SamCG has asked for the wisdom of the Perl Monks concerning the following question:

Dear monks,

I have a fairly simply loop of the type
open FILE, $_; while(<FIL>){ my @row = split "\t"; print @row; ...}
which has suddenly gone horribly wrong. Instead of separating my data into nice neat little array, like

@row = qw(This is tab data)

It started hacking the heck out of it!

@row = qw(T h i s i s t a b d a t a)

Looking at the file that comes to me suggests that it's unicode, and that my split is for some reason failing to see any tabs in the data. I'd really like to use the file and process it automatically, rather than having to resave it as a normal tab-delimited file. Surely someone knows how to work around this issue, and split these files in some relatively straightforward manner?

Replies are listed 'Best First'.
Re: Recognizing tabs in unicode files
by Celada (Monk) on Dec 08, 2005 at 23:14 UTC

    When you say Unicode, what encoding do you mean?

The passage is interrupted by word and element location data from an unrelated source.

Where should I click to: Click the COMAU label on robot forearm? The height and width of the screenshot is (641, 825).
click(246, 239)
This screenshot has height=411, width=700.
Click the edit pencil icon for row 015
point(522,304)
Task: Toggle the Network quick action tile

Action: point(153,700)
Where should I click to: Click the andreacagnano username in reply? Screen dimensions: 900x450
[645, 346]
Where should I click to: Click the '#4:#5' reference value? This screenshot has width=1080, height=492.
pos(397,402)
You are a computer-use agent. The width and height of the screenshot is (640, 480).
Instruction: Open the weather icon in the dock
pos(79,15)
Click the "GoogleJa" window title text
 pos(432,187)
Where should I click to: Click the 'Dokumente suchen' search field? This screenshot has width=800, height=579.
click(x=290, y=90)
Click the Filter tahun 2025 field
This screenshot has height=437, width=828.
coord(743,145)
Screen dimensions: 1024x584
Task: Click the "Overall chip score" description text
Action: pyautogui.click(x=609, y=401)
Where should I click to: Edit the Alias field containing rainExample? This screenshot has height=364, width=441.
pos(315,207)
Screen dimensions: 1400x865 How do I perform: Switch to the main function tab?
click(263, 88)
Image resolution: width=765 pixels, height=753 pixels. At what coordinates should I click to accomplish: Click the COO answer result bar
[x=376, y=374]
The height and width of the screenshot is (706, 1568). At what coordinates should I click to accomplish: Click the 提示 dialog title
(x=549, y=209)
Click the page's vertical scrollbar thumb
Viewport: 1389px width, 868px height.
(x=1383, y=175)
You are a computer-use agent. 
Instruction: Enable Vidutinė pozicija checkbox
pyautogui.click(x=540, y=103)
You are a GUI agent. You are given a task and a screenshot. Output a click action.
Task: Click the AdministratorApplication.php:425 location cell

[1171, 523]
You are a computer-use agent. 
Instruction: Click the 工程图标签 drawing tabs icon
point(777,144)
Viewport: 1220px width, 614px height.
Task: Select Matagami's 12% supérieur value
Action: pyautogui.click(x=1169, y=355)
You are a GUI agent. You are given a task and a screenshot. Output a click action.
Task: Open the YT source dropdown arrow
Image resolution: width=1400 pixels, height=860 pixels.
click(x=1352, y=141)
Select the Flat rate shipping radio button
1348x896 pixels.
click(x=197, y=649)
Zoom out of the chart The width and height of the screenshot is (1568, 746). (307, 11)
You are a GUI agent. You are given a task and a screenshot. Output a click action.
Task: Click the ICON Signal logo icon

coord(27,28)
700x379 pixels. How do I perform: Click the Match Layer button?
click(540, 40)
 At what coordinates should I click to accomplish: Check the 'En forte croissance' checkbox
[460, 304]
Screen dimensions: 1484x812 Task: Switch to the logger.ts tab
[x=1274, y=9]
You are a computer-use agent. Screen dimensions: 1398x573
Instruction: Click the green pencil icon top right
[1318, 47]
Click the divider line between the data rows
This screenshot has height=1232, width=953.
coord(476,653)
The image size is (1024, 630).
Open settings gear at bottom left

The most popular and convenient Unicode encoding, UTF-8, and the one Perl likes to use, should be robust against this. Since you are testing for an ASCII character, even if there is non ASCII Unicode data in UTF-8, it would ne passed right through.

    If you are dealing with another character encoding altogether, you should use a PerlIO layer to tell Perl what character encoding the data coming in are in.

    # If your data are in the UTF-32, which is not ASCII compatible at all +! binmode FILE, ":encoding(UTF-32)";
Re: Recognizing tabs in unicode files
by BorgCopyeditor (Friar) on Dec 08, 2005 at 23:28 UTC
    One space between each character suggests UTF-16 being treated as ASCII. As the above poster recommends, you might try a different file mode.

    BCE
    --Your punctuation skills are insufficient!

Re: Recognizing tabs in unicode files
by SamCG (Hermit) on Dec 08, 2005 at 23:40 UTC
    binmode FILE, ":encoding(UTF-16)" Works great! Thanks!